Pop culture often gets ahead of itself in writing off styles no longer in vogue among the younger set - even when tremendous music is still being made by the original creators.

So while big band swing was considered hopelessly dated by the 1970s, Count Basie, Buddy Rich, Harry James, and Les Brown were still turning out some stellar sides – as good as their younger selves were making in the music’s heyday, and markedly better than the neo-swing combos that came on the scene in the 1980s and ’90s.

Today, with classic 1960s and ’70s soul music now the focus of a second wave of revivalists – and even parody, in films like “Black Dynamite” – there are still soul veterans out there doing what they do best: Make wonderfully suggestive romance music in the style of Motown, Philly and Memphis.

Lee Fields’ new album, “Special Night,” could have come out in 1970 and been a huge hit. And Fields would know, since he was there, recording and touring, even earning the nickname “Little J.B.” for the debt his singing style owed to James Brown.

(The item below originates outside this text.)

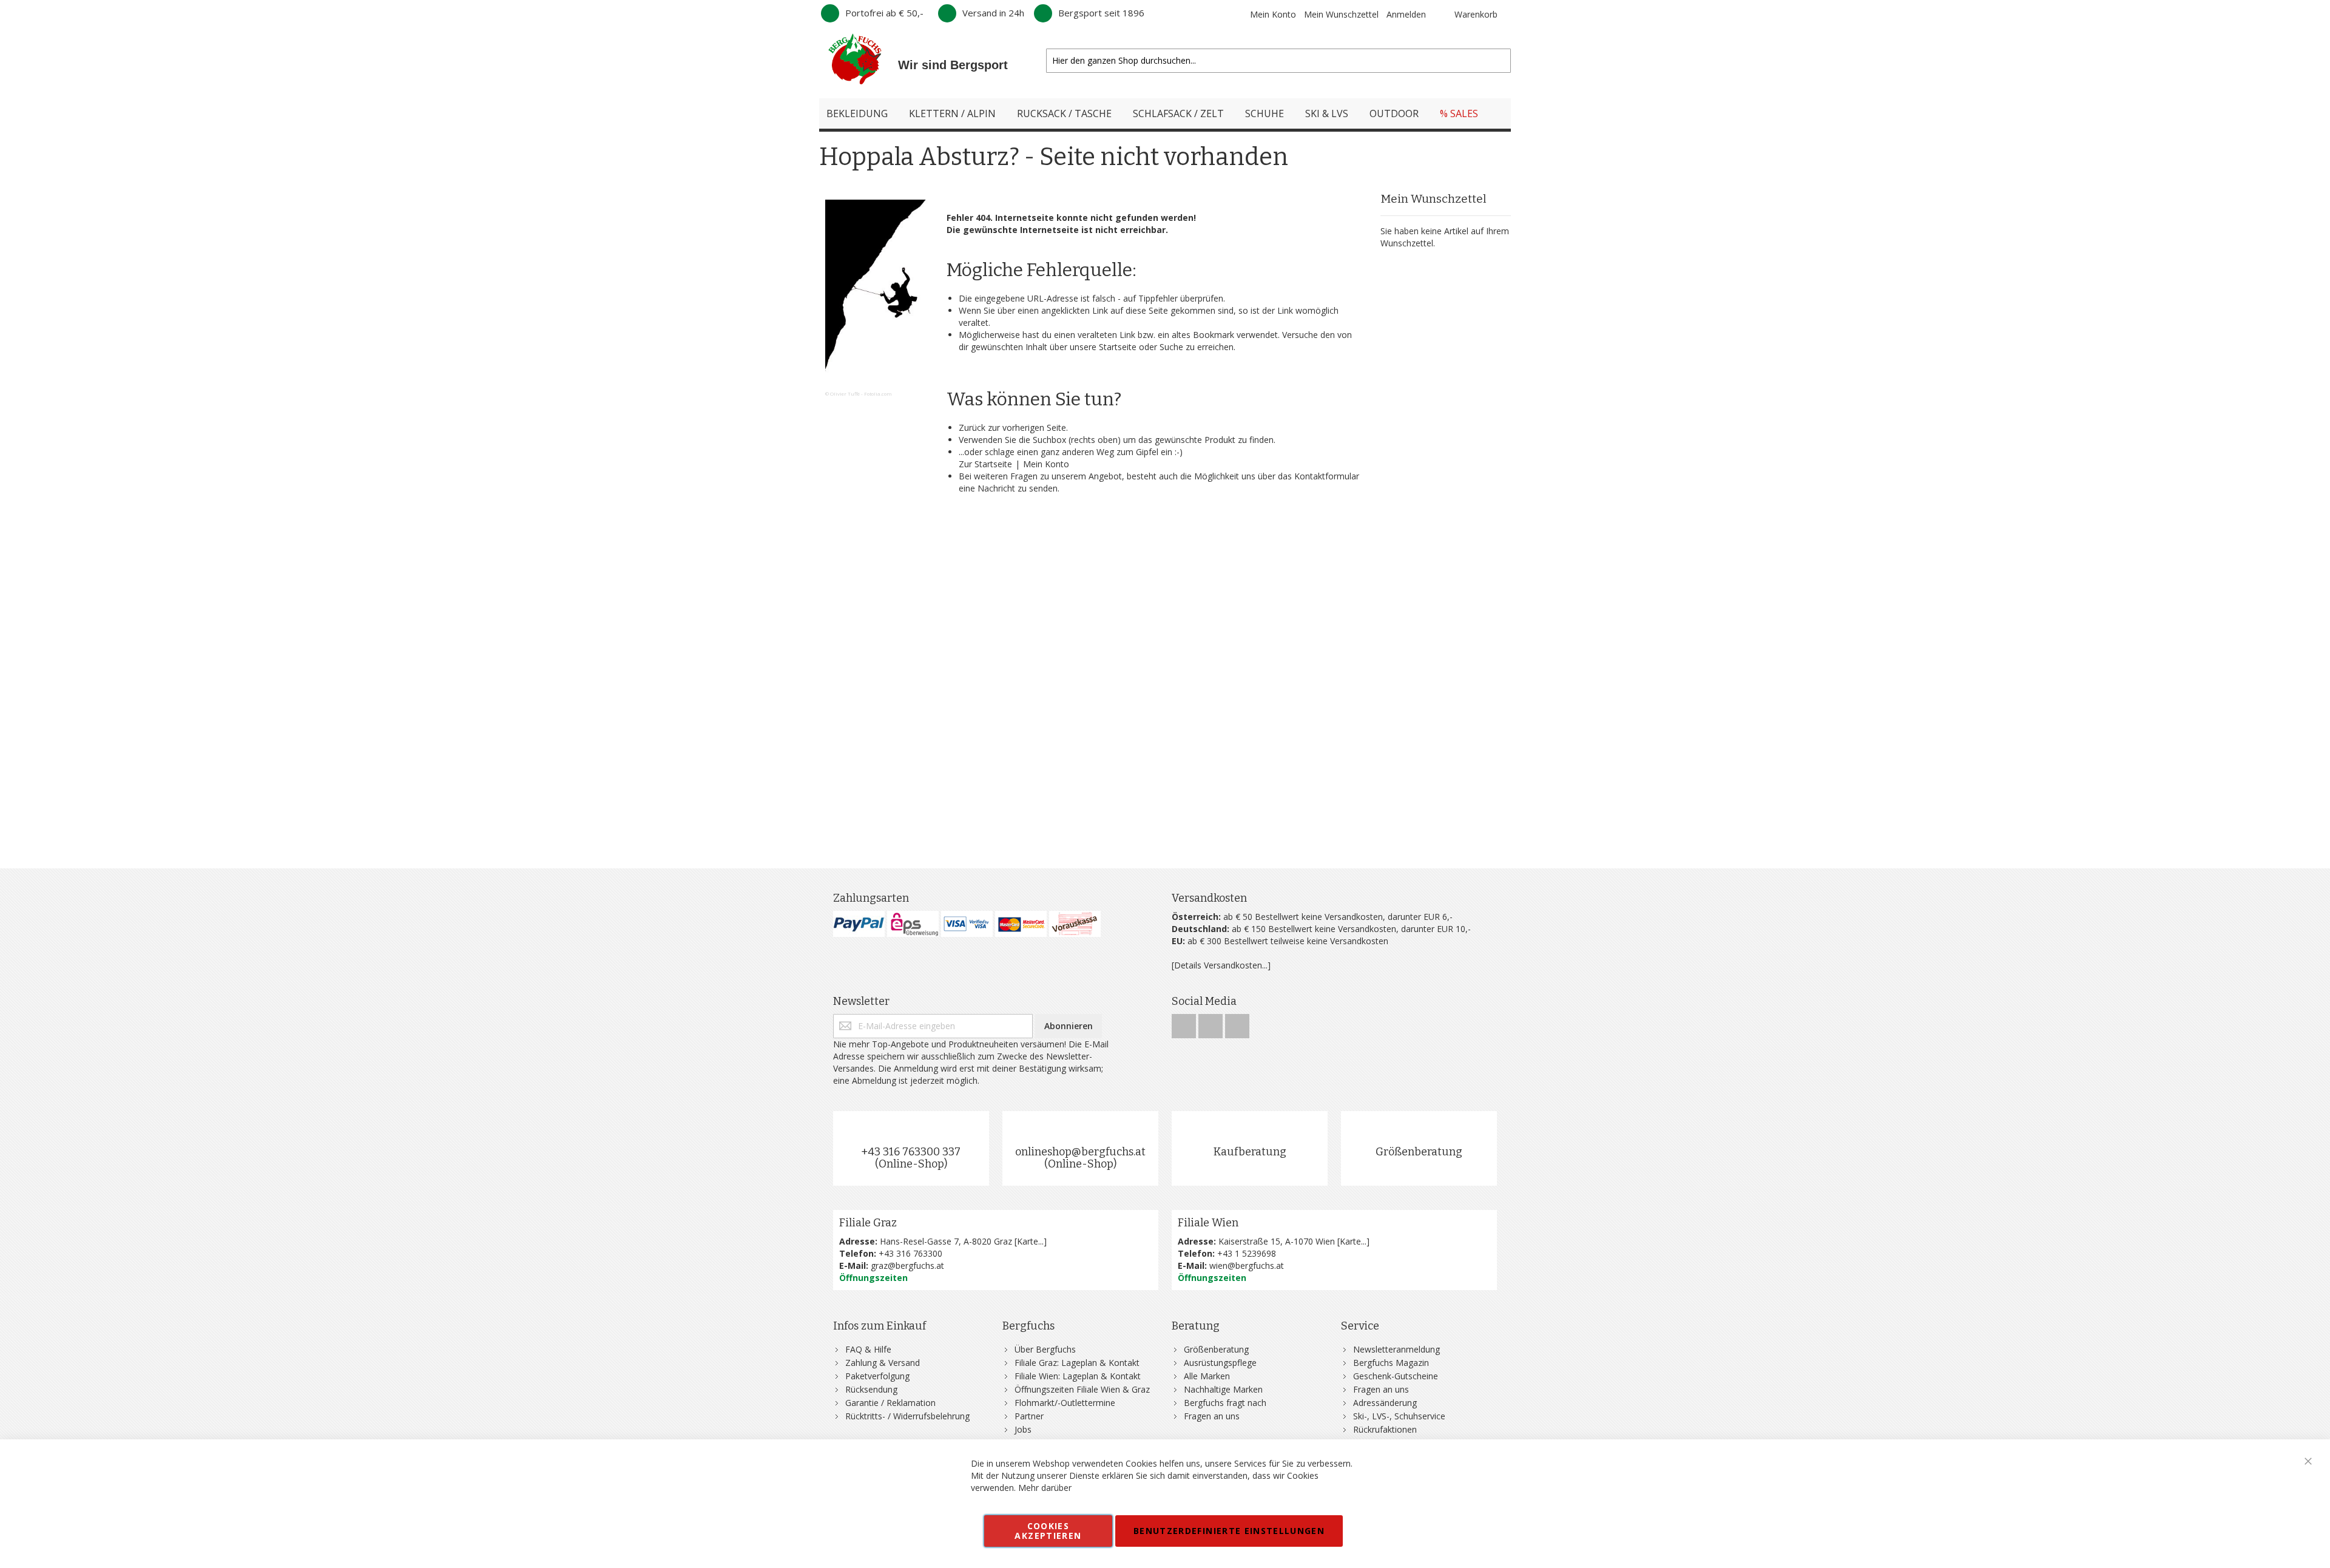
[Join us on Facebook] (1185, 1023)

Now in his mid-60s, having outlasted most of the small independent soul labels he cut sides for – and even having outlasted the neo-soul movement of the 1990s and ’00s – Fields hasn’t changed all that much: He is who he is, and like Count Basie in the early 1980s, Fields is an artist wholly comfortable with his identity, at the peak of his creativity and technique, a master with his full palette at his disposal.

The title track is a veritable archetype of classic soul: Catchy, immediate melody laid atop a complex structure with a thick-pile arrangement of horns, keys and strings behind Fields’ velvety vocal. On “I’m Coming Home” Fields finds a groove somewhere between and drawing upon both Otis Redding and the Isleys, melding Memphis and Philly. “Work to Do” is pure Memphis: Bright horns, relaxed vocal, tasty guitar fills.

And so it goes for all 10 tracks: Not a filler to be found, each song a gem.

Fields and his fellow musicians have created a collection of classic soul that is so good it would have passed muster in the 1970s, but avoid any hint of archival museum-exhibit staleness. It is living, breathing, vital soul music.

Much like the recently departed Sharon Jones (whose Dap Kings backing band he has also recorded with in the past), Fields keeps the flame of classic soul burning – no matter what pop culture thinks.